The entries really have been eye opening. For proof, take a look at these two videos of machines in last year’s competition: the lumbering mini tank with side-mounted metal detectors, called the Asguard Minesweeper, by students at the German University in Cairo, and the low-flying Falco-O, by students at the University of Verona, Italy, that dangles its homemade metal detector just above the ground. Those are two among 79 entries in the regular competition and 12 in the junior challenge. We’re waiting to see how this year’s entries stack up. The application period ends May 31 and the competition takes place Sept. 1-3 at the University of Coimbra in Portugal.

Minesweepers’ organizers say the competition will foster research into robotics for humanitarian demining missions. We wanted to know what are the chances that the technology introduced there could go on to map real minefields.

The answer is that the odds might be good, considering the people backing this year’s competition, says Alaa Khamis, a senior research scientist at Vestec and an associate professor of robotics at Suez University, who is heading the competition. Those backers include the Egyptian chapter of IEEE Robotics and Automation Society, Hadath for Innovation and Entrepreneurship, Mines Action and Human Rights Foundation and the African Robotics Network, among others. And this year the Egyptian Ministry for Scientific Research is contributing a Prototype Grant to the winning teams to convert their robots into working prototypes for real minefield mapping missions.

Hot and dusty climates are a challenge. The robots need high-temperature electronic components, and many fail because they use traditional room-temperature electronics.

Another factor that might propel Minesweepers’ robots into real-world applications is the rigor of the competition itself. The off-road, rural areas where landmines lie are reflected in the competition with a rough terrain field for the machines to navigate.

“Another challenge is the unpleasant sunny, hot and dusty climate that raises the need to use high-temperature and rigid electronic components. Many robots fail due to using traditional room-temperature electronics,” Khamis told E4C.

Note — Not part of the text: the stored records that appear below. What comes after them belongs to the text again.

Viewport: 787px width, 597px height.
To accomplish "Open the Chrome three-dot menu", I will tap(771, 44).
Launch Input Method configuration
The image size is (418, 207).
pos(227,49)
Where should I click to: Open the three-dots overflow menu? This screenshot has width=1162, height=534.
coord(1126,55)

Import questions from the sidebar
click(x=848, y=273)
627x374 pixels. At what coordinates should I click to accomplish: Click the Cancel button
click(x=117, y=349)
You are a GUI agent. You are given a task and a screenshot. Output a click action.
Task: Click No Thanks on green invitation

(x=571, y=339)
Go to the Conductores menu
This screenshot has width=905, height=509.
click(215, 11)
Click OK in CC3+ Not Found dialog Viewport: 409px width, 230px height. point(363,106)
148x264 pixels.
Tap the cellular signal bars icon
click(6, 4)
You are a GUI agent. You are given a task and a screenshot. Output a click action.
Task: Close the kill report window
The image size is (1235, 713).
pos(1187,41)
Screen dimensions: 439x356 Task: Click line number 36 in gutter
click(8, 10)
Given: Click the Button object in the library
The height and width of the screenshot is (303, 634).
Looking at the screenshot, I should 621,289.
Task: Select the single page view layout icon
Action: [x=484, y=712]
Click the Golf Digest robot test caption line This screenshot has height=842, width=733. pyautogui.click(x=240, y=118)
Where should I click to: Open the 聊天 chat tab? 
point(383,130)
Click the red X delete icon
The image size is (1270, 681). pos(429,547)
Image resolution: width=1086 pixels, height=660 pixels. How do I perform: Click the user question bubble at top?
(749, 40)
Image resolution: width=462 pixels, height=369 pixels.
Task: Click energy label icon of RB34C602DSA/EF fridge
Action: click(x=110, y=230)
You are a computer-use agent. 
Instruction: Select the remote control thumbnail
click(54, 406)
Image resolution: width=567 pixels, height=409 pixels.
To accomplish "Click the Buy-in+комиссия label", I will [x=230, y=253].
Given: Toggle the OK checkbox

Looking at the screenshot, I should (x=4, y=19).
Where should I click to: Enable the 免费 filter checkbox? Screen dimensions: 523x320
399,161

“Through this competition, the participants experience the fact that minefields are frequently strewn with small metal fragments, which can camouflage landmines and cause high false detection rate. Therefore, they learn how to put more emphasis on the discrimination power of the detection system to be able to differentiate between buried and surface mines and randomly scattered metal fragments,” Khamis says.

If demining efforts remain the same as they are now, and no new mines are laid, it will take 1100 years to clear the world’s minefields.

Egyptian influence is strong in the competition and it’s fitting that Egypt is taking a leading role in researching demining technologies. Forty years after the end of armed hostilities with Israel, and 70 years after World War II, landmines and unexploded bombs cover 22 percent of Egypt’s surface. Worldwide, there may be as many as 100 million hidden explosives, killing or maiming more than 5000 people each year. But no country is more riddled with them than Egypt, which bears the burden of 20 percent of all of the mines in the world.

Minesweepers has picked up more interest this year, but the teams still work on shoestring budgets and have trouble finding financial backers. We’re hoping that the interdisciplinary technical challenge, and the fun of custom robotic vehicles, might pique more interest this year. The work is essential to save lives, mostly in developing countries, but it also has more everyday applications. Those can include security and surveillance, search and rescue, pipeline and environmental monitoring, among others.

But removing landmines is a priority. One of Minesweepers’s sobering calculations is that if demining efforts remain the same as they are now, and no new mines are laid, it will take 1100 years to clear the world’s minefields. So, best of luck to the robots.